Numb in China, part 7: 东方红，太阳升
Lost in Maoist Disneyland
According to the Constitution of the People’s Republic of China, the country is ‘a socialist state’ and ‘a people’s democratic dictatorship that is led by the working class,’ one that ‘has eradicated the system of exploitation of man by man.’ But some observers are unconvinced. While China claims to be pursuing socialism with Chinese characteristics, a form of socialism that responds to China’s distinct culture and history, it’s been pointed out that those Chinese characteristics bear a striking resemblance to ordinary global capitalism. Is the red flag still flying here? Are the proletarians in control? What’s the difference between socialism with a straight face, and socialism with a wink?
From now until mid-September, Numb at the Lodge will be in China, investigating these questions and more. Paid subscribers can join us in a brain-melting tourist odyssey across the past and future of Chinas real and imagined. This is a travel blog now.
Today I’m writing from Nanjiecun in Henan Province, China’s last Maoist village.

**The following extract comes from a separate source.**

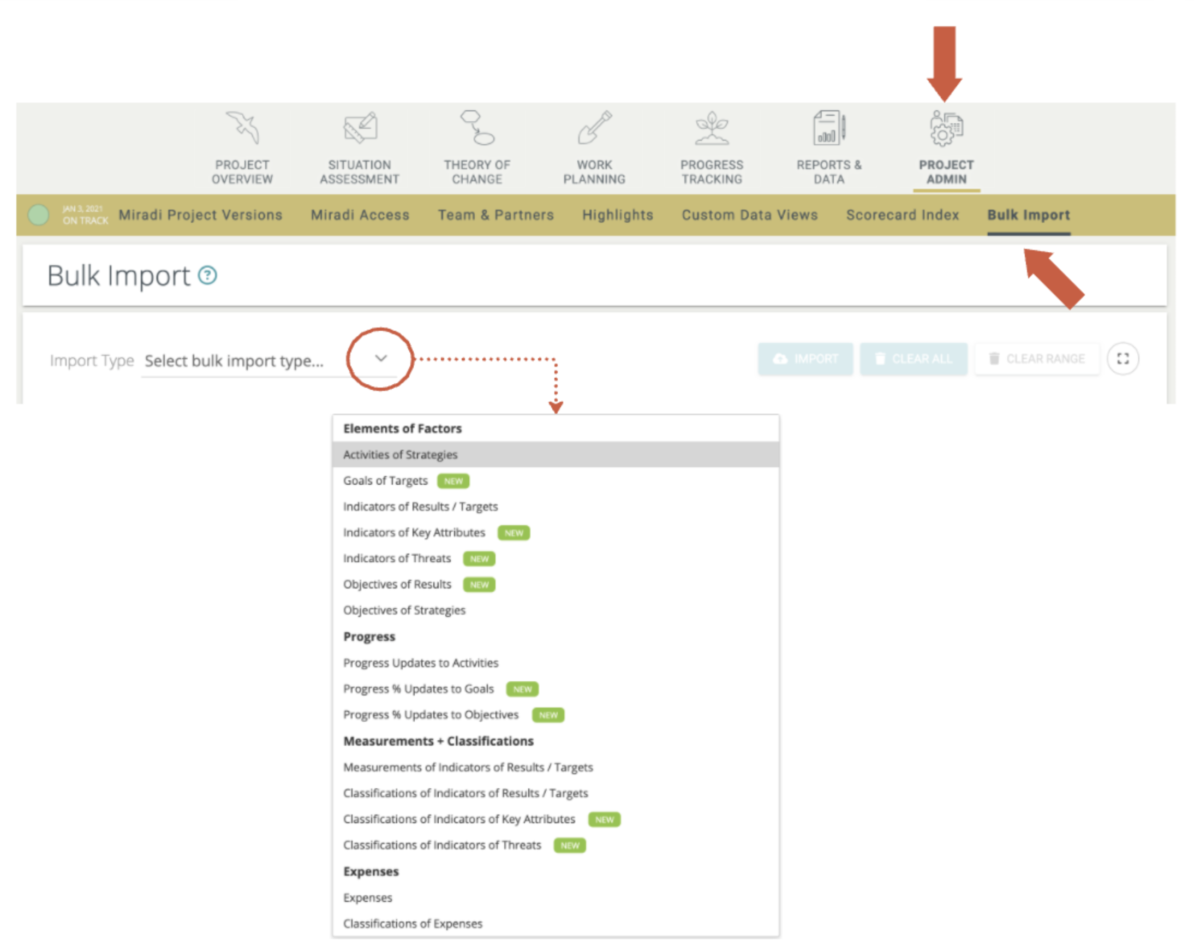Select Classifications of Expenses option
Screen dimensions: 1194x951
coord(413,924)
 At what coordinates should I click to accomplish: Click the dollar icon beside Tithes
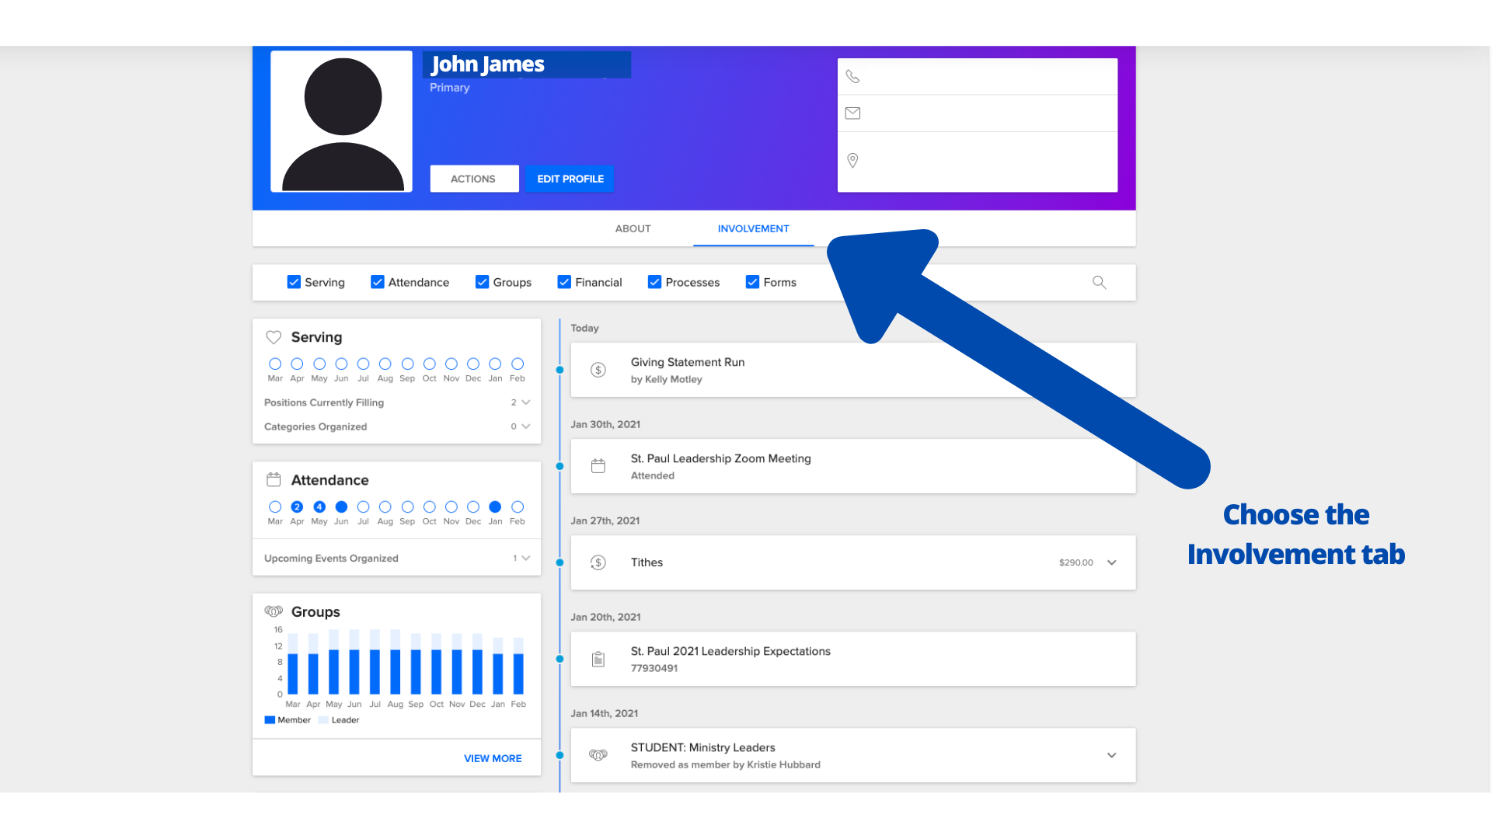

In the 1980s, just as the rest of the country was embracing private enterprise, Nanjie went in the other direction: it announced that it was returning to full communal ownership of production. Today, the place has fully kitted itself out in the garb of the Cultural Revolution. There’s an enormous white marble statue of Mao in the town square, flanked by portraits of Marx, Engels, Lenin, and Stalin. There are public loudspeakers on every street, and every morning they play The East is Red. Apparently, workers still engage in lengthy after-work political education sessions. Obviously, I had to go.